German band Dune released their cover of "Who Wants to Live Forever" in October 1996, by Orbit and Virgin Records, as the first single from their third album, Forever (1997). It is produced by Bernd Burhoff and Jens Oettrich, recorded in Abbey Road Studios in London, and features German singer Verena von Strenge and the London Session Orchestra. The single peaked at number two in Germany for two weeks, receiving a platinum certification after selling more than 500,000 copies in Germany alone. It was also a top-10 hit in Austria, Hungary and Switzerland, a top-20 hit in the Netherlands and a top-60 hit in Sweden. On the Eurochart Hot 100, it reached number 13 in January 1997. "Who Wants to Live Forever" was nominated to the 1997 Echo Awards for the most successful national dance single.

===Music video===
The accompanying music video for "Who Wants to Live Forever" was directed by Swedish-based director Matt Broadley and was shot in the Scottish Highlands. The video begins in an old churchyard, where Oliver Froning of Dune plays a man standing by a grave. He then sees Verena von Strenge appearing in ghost-like form, dressed in a white dress, singing to him. When Froning leaves the graveyard, he walks into the highlands. By a river, he stops for drinking some water, and again sees von Strenge standing in front of a waterfall, singing to him. In the end, he reaches the top of the mountains, where he is united with von Strenge.

===Track listing===
1. "Who Wants to Live Forever" (Sixtysix radio mix) (3:54)
2. "Who Wants to Live Forever" (South Bound mix) (3:58)
3. Highland Trilogy: One Day in Glencoe (4:49)
4. Highland Trilogy: Valley of Tears (4:58)
5. Highland Trilogy: In the Air, Part 2 (10:29)

===Charts===

====Weekly charts====

| Chart (1996–1997) | Peak position |
|---|---|
| Austria (Ö3 Austria Top 40) | 3 |
| Europe (Eurochart Hot 100) | 13 |
| Europe (European Dance Radio) | 13 |
| Germany (GfK) | 2 |
| Hungary (Mahasz) | 8 |
| Netherlands (Dutch Top 40) | 9 |
| Netherlands (Single Top 100) | 12 |
| Scotland (OCC) | 65 |
| Sweden (Sverigetopplistan) | 59 |
| Switzerland (Schweizer Hitparade) | 9 |
| UK Singles (OCC) | 77 |

====Year-end charts====

| Chart (1996) | Position |
|---|---|
| Germany (Media Control) | 44 |

| Chart (1997) | Position |
|---|---|
| Austria (Ö3 Austria Top 40) | 31 |
| Europe (Eurochart Hot 100) | 89 |
| Germany (Media Control) | 49 |

===Certifications===

| Region | Certification | Certified units/sales |
| Germany (BVMI) | Platinum | 500,000^{^} |
^{^} Shipments figures based on certification alone.
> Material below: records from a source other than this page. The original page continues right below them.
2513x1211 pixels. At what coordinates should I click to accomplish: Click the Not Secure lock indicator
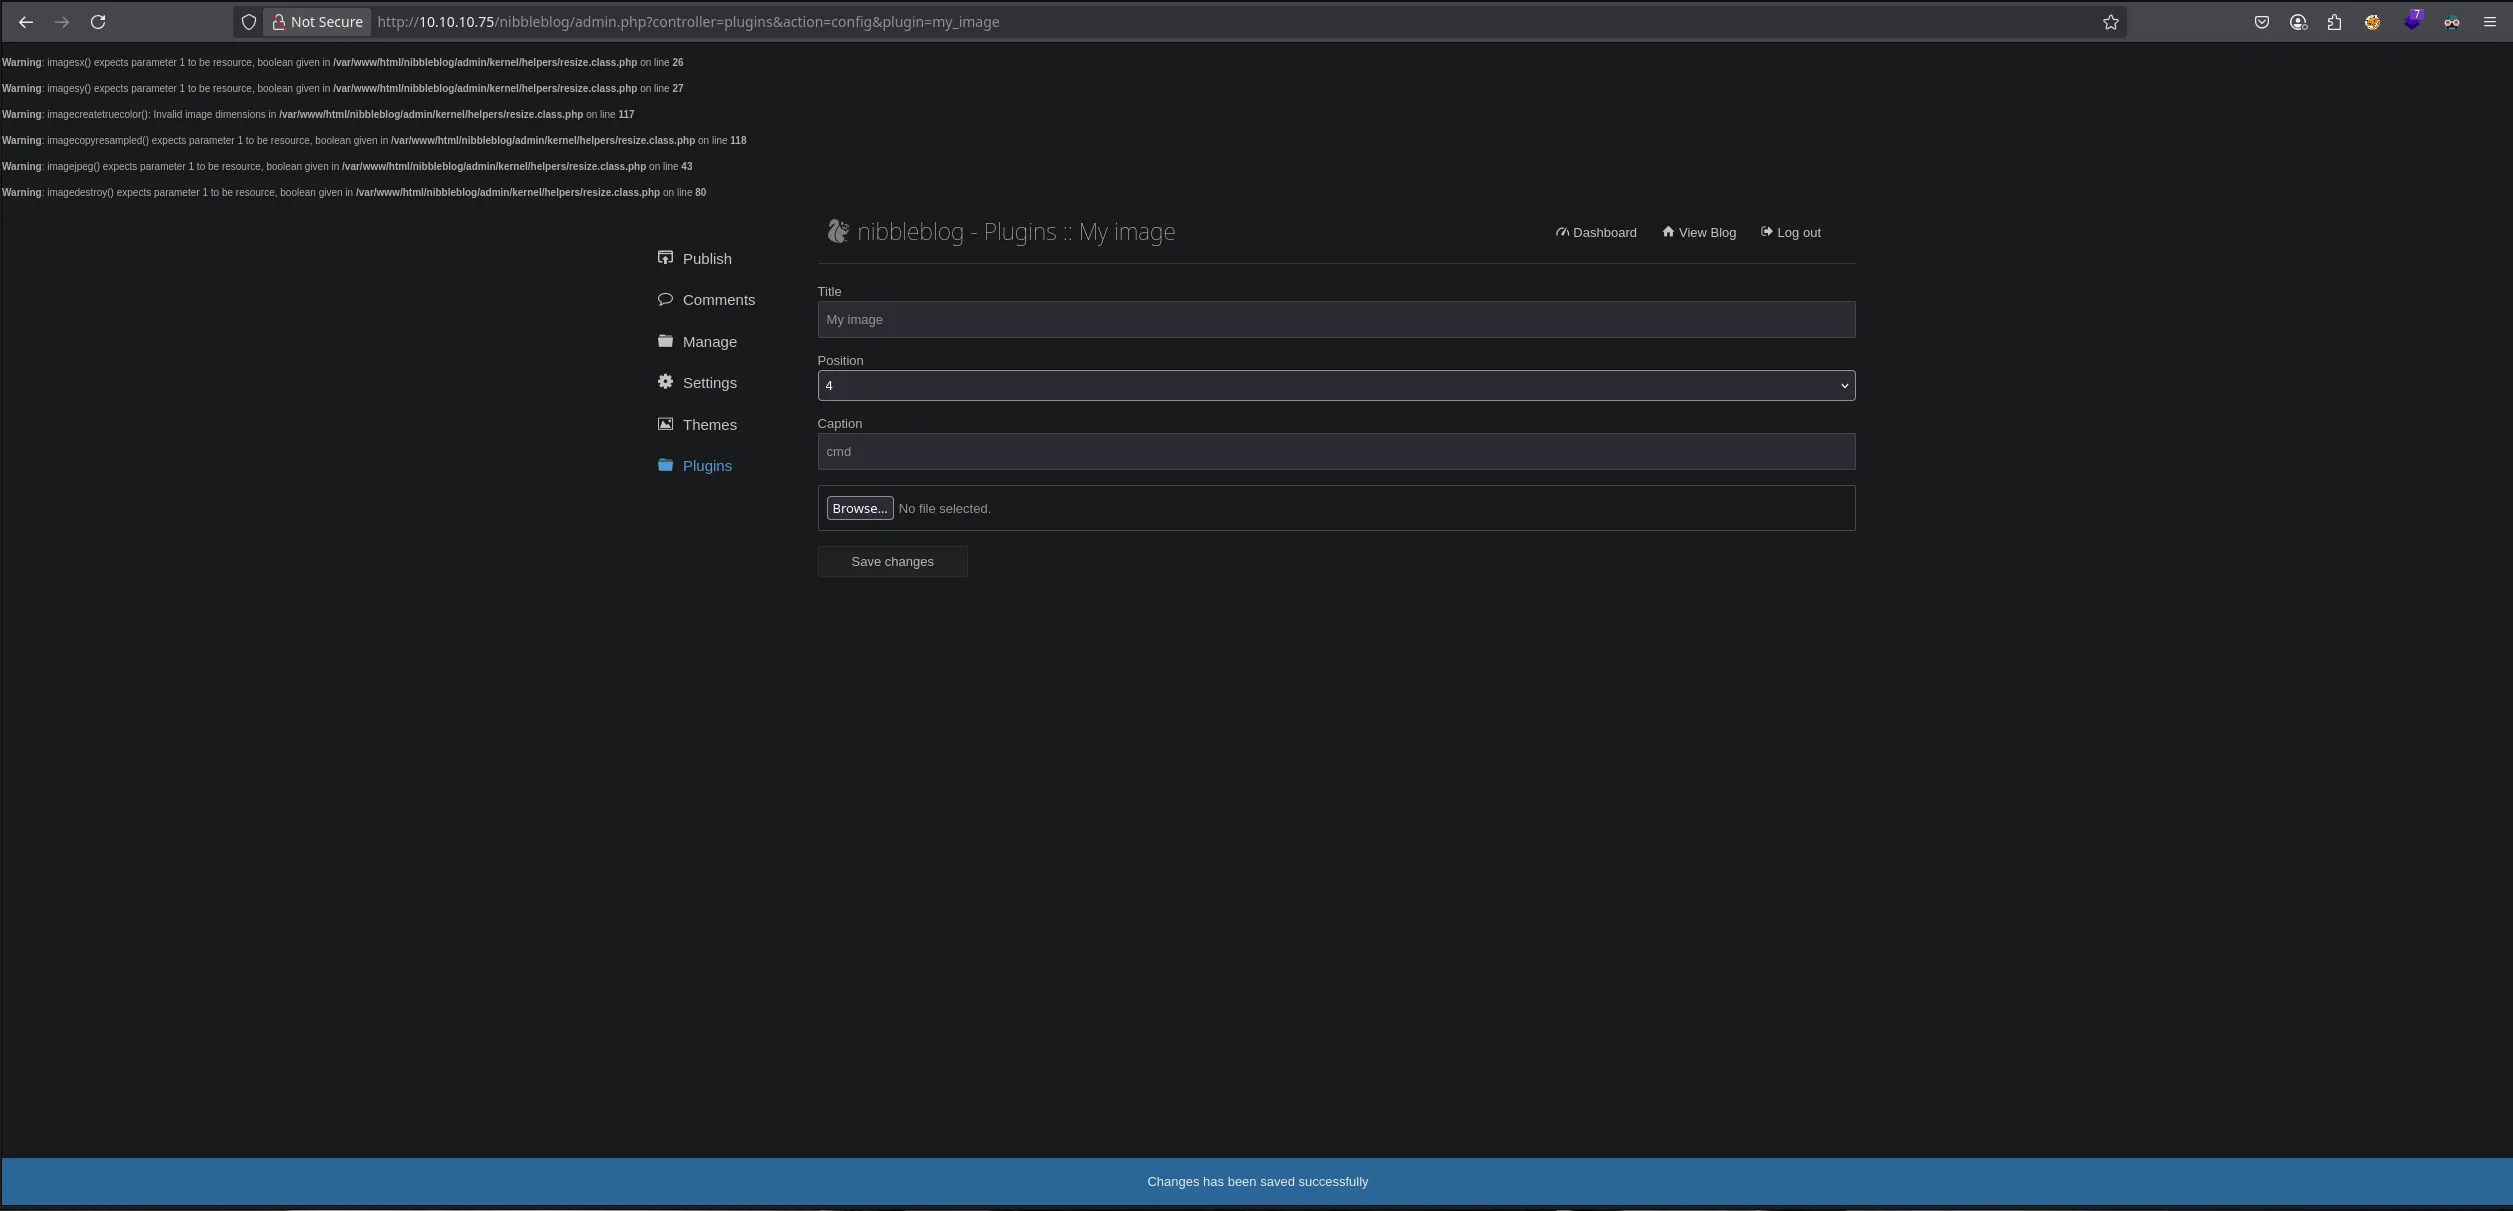click(x=317, y=22)
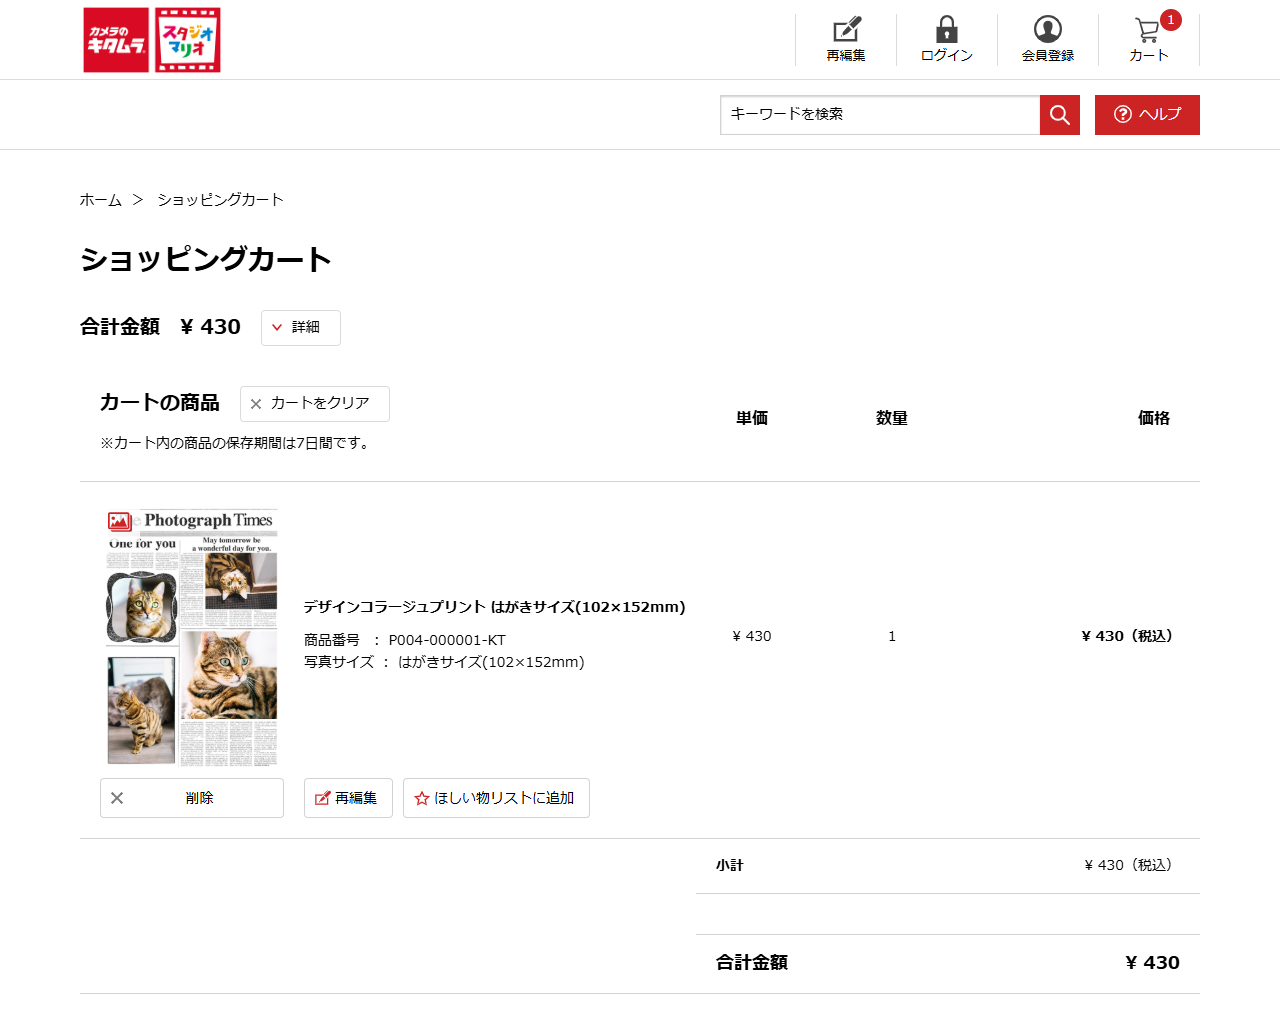Viewport: 1280px width, 1030px height.
Task: Navigate to ホーム in the breadcrumb
Action: [x=98, y=199]
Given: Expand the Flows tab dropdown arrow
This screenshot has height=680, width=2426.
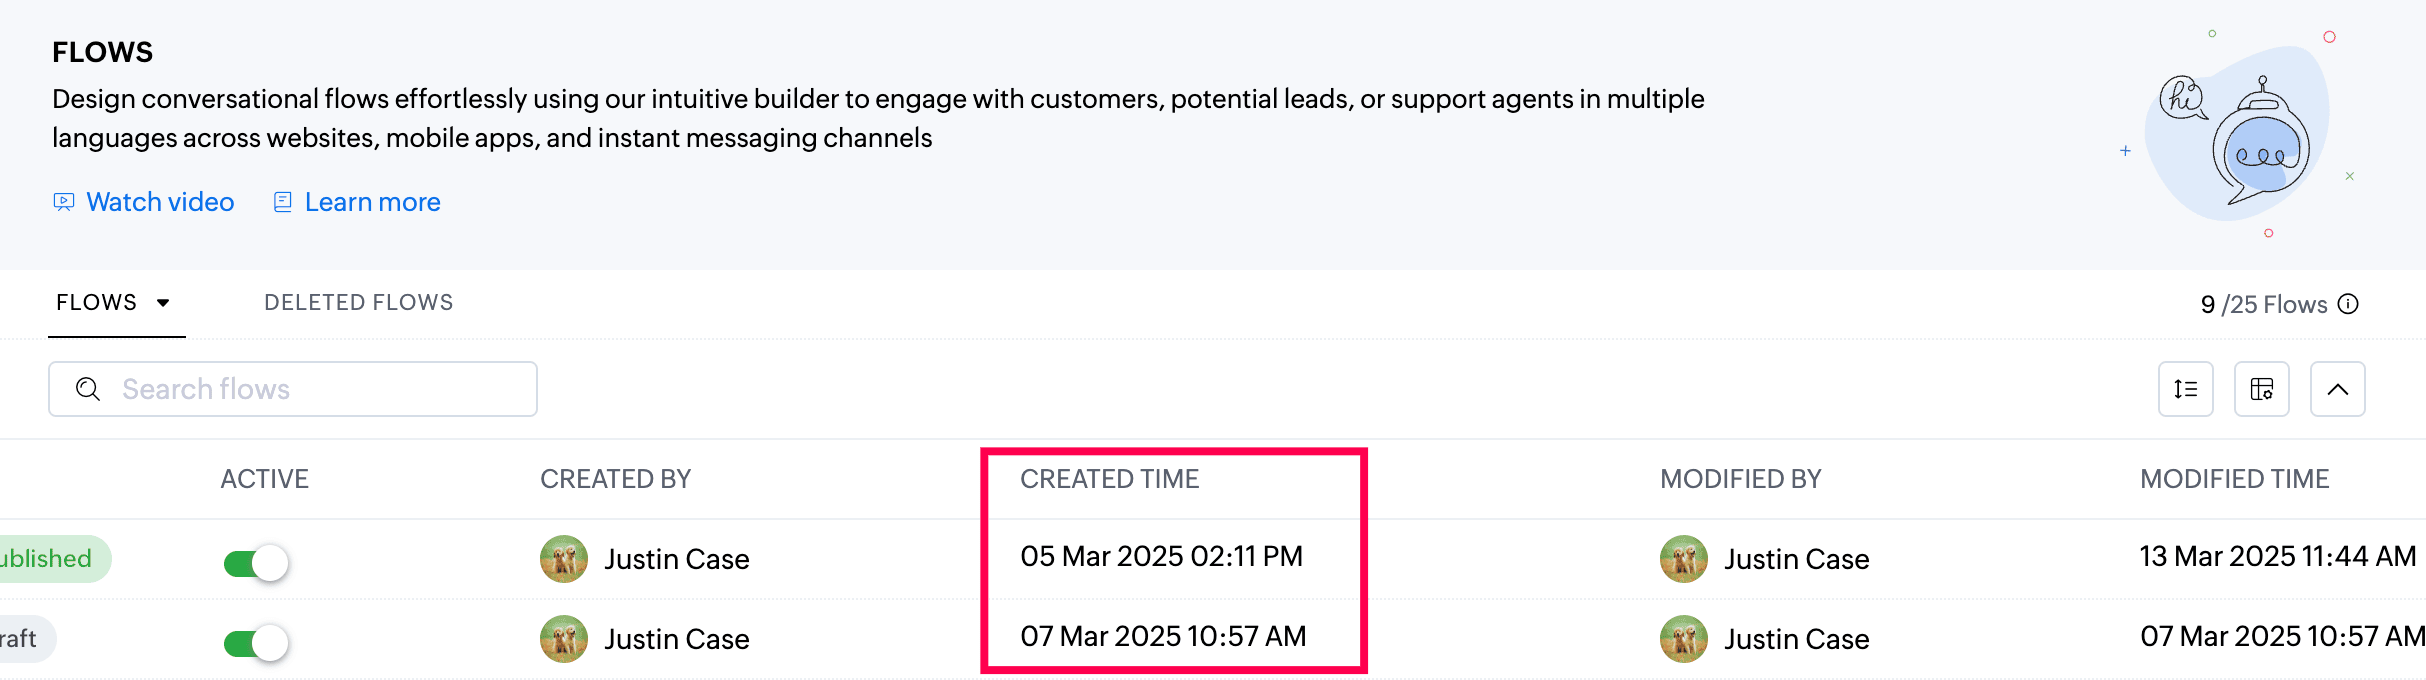Looking at the screenshot, I should (x=163, y=303).
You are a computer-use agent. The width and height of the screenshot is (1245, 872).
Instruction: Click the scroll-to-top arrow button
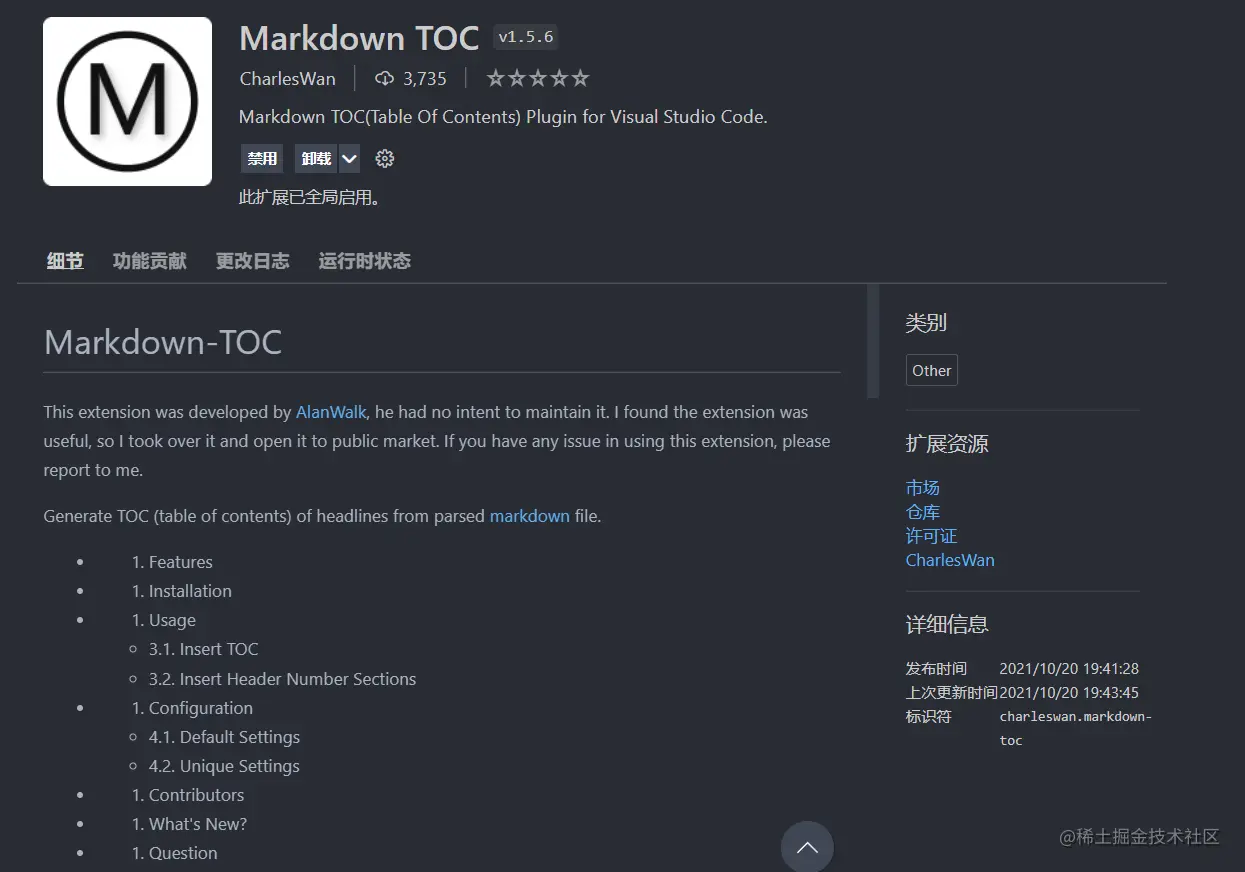pos(807,847)
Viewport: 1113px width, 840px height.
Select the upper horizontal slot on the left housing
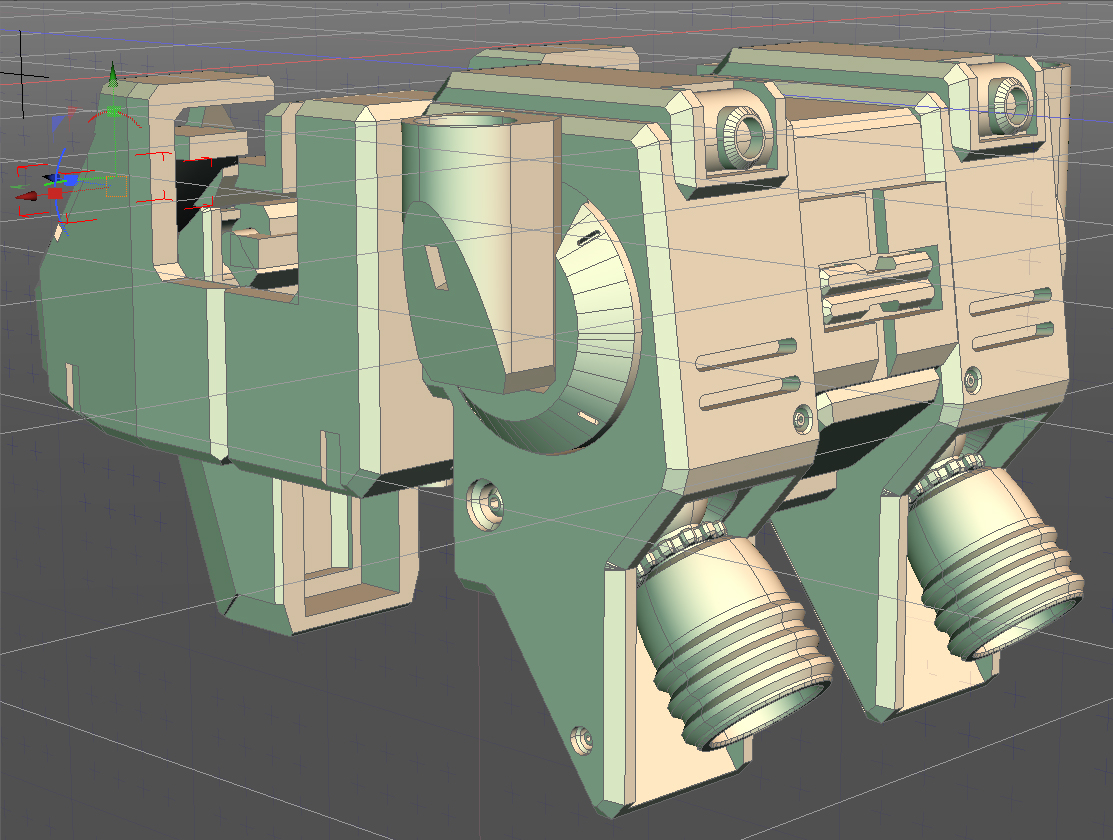[x=748, y=351]
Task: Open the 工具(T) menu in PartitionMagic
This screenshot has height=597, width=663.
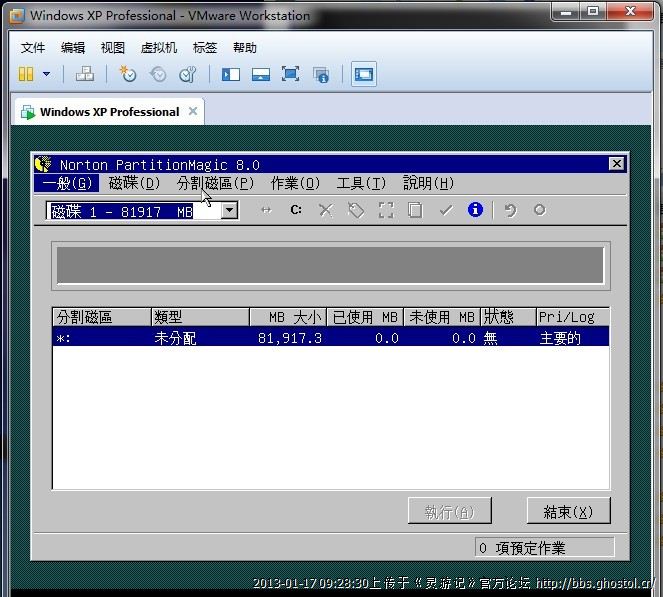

==Sarah Brightman version==

British soprano Sarah Brightman released her cover of "Who Wants to Live Forever" as a single by East West Records in 1997 from her fifth album, Timeless/Time to Say Goodbye (1997). It was produced by Frank Peterson and peaked at No. 45 in the UK Singles Chart.

===Track listing===
- CD single
1. "Who Wants to Live Forever" (Album version)
2. "Who Wants to Live Forever" (Xenomania club mix)

- Maxi CD single
3. "Who Wants to Live Forever"
4. "A Question of Honour"
5. "Heaven Is Here"
6. "I Loved You"

- 12" vinyl
7. "Who Wants to Live Forever (Trouser Enthusiasts 'Cybernetic Odalisque' Mix)"
8. "Who Wants to Live Forever (Xenomania Club Mix)"
9. "Who Wants to Live Forever (Xenomania Dub Mix)"
10. "Who Wants to Live Forever (X-Citing Mix)

===Charts===

| Chart (1997) | Peak position |
|---|---|
| Scotland (OCC) | 43 |
| UK Singles (OCC) | 45 |

==Other notable covers==
- In 2002, Dutch symphonic metal band After Forever recorded a cover of the song as the B-side of their second single "Emphasis". The track can be found as a bonus track on the band's second studio album Decipher.
- In 2009, Welsh singer Katherine Jenkins recorded her cover version for her studio album Believe.
- In 2025, Italian soprano Giorgia Fumanti released a single version of the song, and it appeared on her album Cinema II.